New York Fashion Week is back and Dan and Corina Lecca are ready: the husband and wife team are 30-plus-year veteran runway photographers, but no amount of experience could numb you to a schedule like the one fashion demands.
Take today, for example: If all goes according to plan, there’ll be at least one show to shoot every hour on the hour, with one brief break for dinner. In some cases, when the Leccas are shooting for the house—when they’ve been directly hired by a designer to record a show—they need to turn around the photos immediately, so they can go up online right away. The last show won’t end until more than 12 hours after the first one began. Then, rather than going to a party or going to sleep, the Leccas and their team must return to their home in Jackson Heights, Queens, to process, back up and file the day’s work. By the time they finish, it will be after midnight. Then it starts all over again. And, when New York is done, it’s off to London and Milan and Paris.
And this year could be particularly trying: for the first time since the early 1990s, New York Fashion Week will have multiple main venues in multiple neighborhoods.
“It’s going to be a little bit of hell,” Dan Lecca tells TIME with a laugh. But if it’s a grueling lifestyle, it’s also been a rewarding one for the couple. The American fashion industry has evolved dramatically in the last few decades—the Leccas recall the days of taking tiny elevators to tiny showrooms throughout the fashion district, and the more chaotic early days of Fashion Week—so it’s no surprise that the business of being a runway photographer has changed too. The Leccas have not only had first-row seats to those changes, they’ve also helped define what their results would be.
It’s a role that neither of them would have predicted. “We had no idea when we started that this would be our career,” says the Romania-born Dan. “I would say [it was] eight to ten years and then we realized we were stuck.” (His wife, who grew up in Italy, objects to that word choice. “Stuck is the wrong word,” he corrects himself. “We are needed, we are wanted, we’re providing a great service.”)
“Corina and I started shooting in this business without having an extraordinary preparation for it,” he adds, “but we succeeded immediately because we have very good eyes and a smart way of focusing.”
One example of their influence during the pre-digital era, Dan Lecca says, came when they realized that hiring a changer—someone to hand them a fresh camera when a roll of film ran out—would mean they could avoid missing a single look. Hiring changers eventually led to hiring an editor, who could look at their film while they continued to work, and then hiring other photographers who work in the Lecca-approved style.

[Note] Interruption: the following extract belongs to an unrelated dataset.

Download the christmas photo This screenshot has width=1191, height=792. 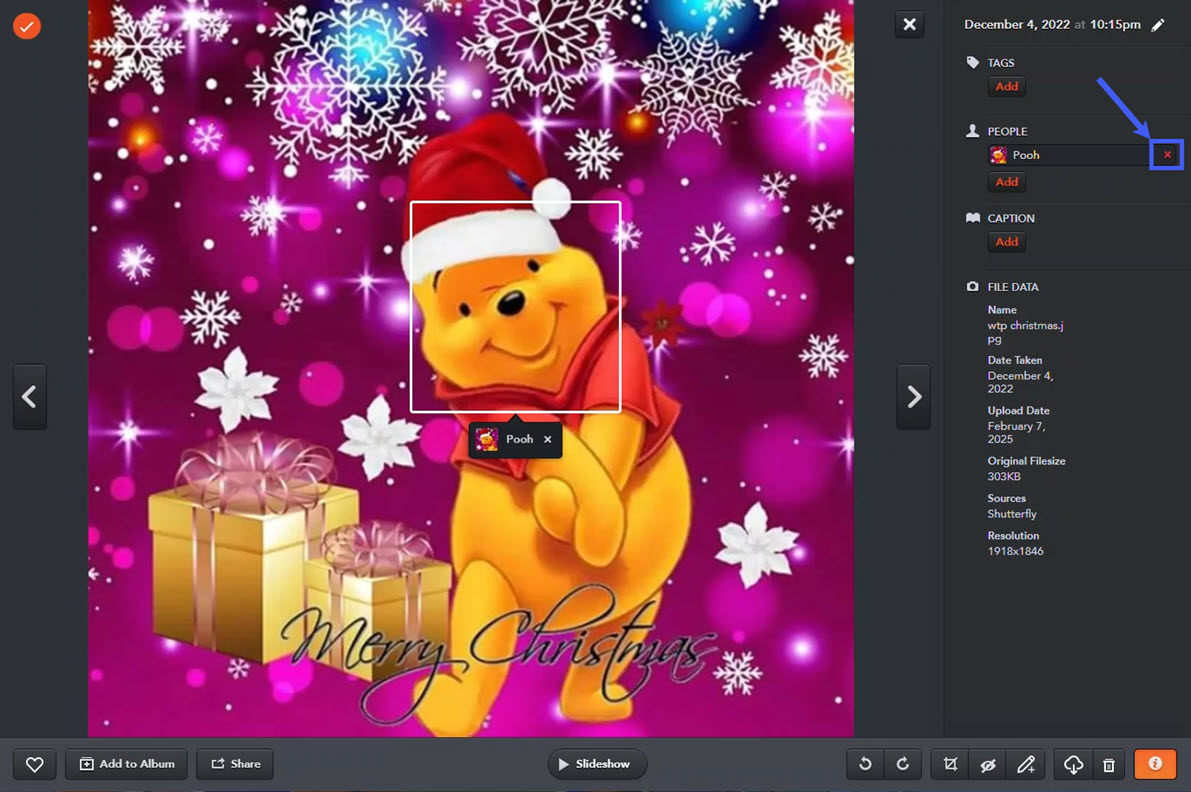coord(1072,764)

But not every change has made things easier. As digital has replaced film, they explain, the idea that photography should be less expensive has forced the industry to contract. Meanwhile, the influx of Asian designers and buyers into the global fashion market has meant that Europe- and North America-based photographers are competing with Asian photographers, as well as with untested young photographers who hope to use digital photography or the Internet to skip straight to the top.
Runway photographers can be wary of new faces, not because they’re unfriendly but because the tightly packed photographers’ podium at a runway show means that one misplaced movement can throw off the whole group. They’ve seen—and been involved in, Dan admits—fights over space, and someone who takes up too much of it is a liability. But Corina says she tries to help those new people find somewhere to stand, somewhere they can learn the ropes without getting in the way. After all, they were newbies too, once—and they credit their one-time innocence about the fashion world with a large portion of their success.
“The point is we [took] one step and then another step and we never sat down and said, ‘Oh, what should we plan?’” says Corina.
“We cannot plan anything,” jokes her husband. “Except the schedule for Fashion Week.”